Leslie Beck, a Toronto-based private practice dietitian, is director of food and nutrition at Medcan. Follow her on Twitter @LeslieBeckRD
Rates of prostate cancer vary considerably worldwide, suggesting that environmental factors, such as diet, influence the risk of this common cancer. Among dietary factors, dairy and calcium have been considered possible risk factors.
Several large studies have explored the connection between dairy and calcium and prostate cancer and have turned up variable results. The data, so far, has been considered limited but suggestive.
Now new findings, published this month in the American Journal of Clinical Nutrition, add weight to the association between dairy – but not calcium – and increased risk of prostate cancer.
The latest research
For the study, researchers from Loma Linda University in California asked 28,737 men about their diets and then followed them to see who developed prostate cancer. All were initially free of cancer.
Participants lived in the United States and Canada and adhered to various types of diets, including vegans who avoid dairy, lacto-ovo vegetarians who consume about half the typical North American dairy intake and non-vegetarians who consume dairy at typical levels (e.g., about one cup of milk a day).
By the end of a follow-up period of nearly eight years, 1,254 prostate cancer cases were reported.
Men who consumed the most total dairy (one and three-quarter cups of milk a day) versus the least (one half-cup of milk a week) had a 27 per cent higher risk of total prostate cancer (advanced and non-advanced).
Compared with the group of men who never consumed dairy, high dairy consumers were 60 per cent more likely to develop prostate cancer.
To arrive at these results, other potential risk factors including family history of prostate cancer, body weight, calorie intake, alcohol intake, smoking status and physical activity level were accounted for.
The increase in prostate cancer risk was driven by both low-fat and full-fat milk. The researchers didn’t find strong evidence that yogurt or cheese influenced prostate cancer risk.

_Activity 1_.
Shorten the paragraph in the article on dairy and prostate cancer that begins "Participants lived in the United States" into a short list that keeps its main facts.
_Activity 2_.
Write the next part of the article on dairy and prostate cancer, starting after its last paragraph.

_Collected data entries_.
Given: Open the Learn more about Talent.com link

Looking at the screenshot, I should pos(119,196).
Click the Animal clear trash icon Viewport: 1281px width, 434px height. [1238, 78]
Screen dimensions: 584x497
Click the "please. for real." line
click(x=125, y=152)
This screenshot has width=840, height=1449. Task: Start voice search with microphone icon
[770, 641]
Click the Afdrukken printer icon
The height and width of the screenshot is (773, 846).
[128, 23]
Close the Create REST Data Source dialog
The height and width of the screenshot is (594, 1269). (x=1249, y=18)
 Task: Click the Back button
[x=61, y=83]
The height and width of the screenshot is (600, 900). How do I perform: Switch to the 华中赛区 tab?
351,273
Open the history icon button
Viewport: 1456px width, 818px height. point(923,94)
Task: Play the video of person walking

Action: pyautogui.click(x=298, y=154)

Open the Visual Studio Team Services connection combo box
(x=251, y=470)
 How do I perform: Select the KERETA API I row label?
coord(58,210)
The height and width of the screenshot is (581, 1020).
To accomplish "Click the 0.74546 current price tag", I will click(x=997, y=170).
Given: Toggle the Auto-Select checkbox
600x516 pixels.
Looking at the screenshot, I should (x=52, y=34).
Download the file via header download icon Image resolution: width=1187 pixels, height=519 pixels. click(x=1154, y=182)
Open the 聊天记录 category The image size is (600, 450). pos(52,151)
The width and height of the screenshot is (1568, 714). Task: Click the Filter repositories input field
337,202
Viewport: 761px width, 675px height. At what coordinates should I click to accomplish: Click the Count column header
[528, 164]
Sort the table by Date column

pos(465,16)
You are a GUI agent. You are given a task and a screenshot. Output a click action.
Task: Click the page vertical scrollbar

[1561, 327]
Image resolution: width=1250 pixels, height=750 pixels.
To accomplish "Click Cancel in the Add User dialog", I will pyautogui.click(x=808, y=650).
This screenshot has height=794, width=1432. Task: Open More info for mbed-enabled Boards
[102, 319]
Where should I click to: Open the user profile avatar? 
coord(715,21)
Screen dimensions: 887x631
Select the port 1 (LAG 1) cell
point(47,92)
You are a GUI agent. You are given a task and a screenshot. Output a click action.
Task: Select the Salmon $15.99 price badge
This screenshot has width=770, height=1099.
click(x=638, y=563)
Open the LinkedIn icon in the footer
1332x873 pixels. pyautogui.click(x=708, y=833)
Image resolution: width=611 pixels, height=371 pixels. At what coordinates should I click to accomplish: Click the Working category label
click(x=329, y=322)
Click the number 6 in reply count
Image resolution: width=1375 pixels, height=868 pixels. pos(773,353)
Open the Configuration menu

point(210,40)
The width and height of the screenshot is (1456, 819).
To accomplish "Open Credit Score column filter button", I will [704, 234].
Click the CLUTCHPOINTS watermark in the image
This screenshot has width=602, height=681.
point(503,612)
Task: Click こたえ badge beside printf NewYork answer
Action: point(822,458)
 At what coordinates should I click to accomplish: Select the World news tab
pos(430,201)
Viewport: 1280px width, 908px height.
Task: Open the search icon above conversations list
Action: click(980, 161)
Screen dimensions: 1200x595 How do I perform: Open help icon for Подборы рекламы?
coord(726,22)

_Final answer 1_.
- Participants lived in the United States and Canada.
- They followed different types of diets:
  - vegans, who avoid dairy
  - lacto-ovo vegetarians, who eat about half the typical North American dairy intake
  - non-vegetarians, who eat dairy at typical levels (e.g., about one cup of milk a day)

_Final answer 2_.
The findings also didn’t show a connection between calcium intake, whether from diet or supplements, and prostate cancer risk.
What “risk” really means
These observed increases in risk do not mean that a man’s personal, or absolute, risk is 27 or 60 per cent higher. Rather these risks indicate the likelihood of prostate cancer occurring in one group of men compared with another group.
In North America men have, on average, a 12.5 per cent risk of developing prostate cancer at some point in their lives. A 27 or 60 per cent increased risk, then, raises a man’s absolute risk to 15.8 or 20 per cent, respectively.
Strengths, caveats
The study can be credited for its large sample of participants diverse in age, race, geographical location and socioeconomic status.
As well, participants’ wide range of dairy and calcium intakes allowed researchers to examine associations with prostate cancer at low intakes and also at more typical intakes.
There were limitations. Diet information was collected only once at the start of the study so any changes over time weren’t captured. It’s possible that participants changed their dairy intake over the course of the study.
As well, the study was observational and, as such, it uncovered associations; it did not prove a cause-and-effect relationship.
How milk might harm
There are plausible ways in which dairy might increase prostate cancer risk.
Previous research has found that higher dairy intakes raise levels of insulin-like growth factor I, a hormone thought to promote prostate cancer.
Dairy milk, which comes from lactating pregnant cows, also contains other hormones which may influence the development of prostate cancer.
Should men give up cow’s milk?
This new study did not conclude that drinking milk directly causes prostate cancer.
It’s also possible that some other unknown factor, one that is closely tied to dairy, is associated with the observed increased cancer risk. This needs to be sorted out.
Even so, according to Dr. Gary Fraser, the study’s principal investigator and professor at Loma Linda University, “I do think it would be prudent for men with a family history of prostate cancer or other risk factors to turn to plant milks”.
Don’t lose sight, though, of other lifestyle choices that can help lower the risk of prostate cancer. Obesity and a lack exercise, for example, have been shown to increase the risk of aggressive prostate cancer.
Focus on maintaining a healthy weight, eating healthy diet plentiful in colourful vegetables and fruits and getting regular exercise.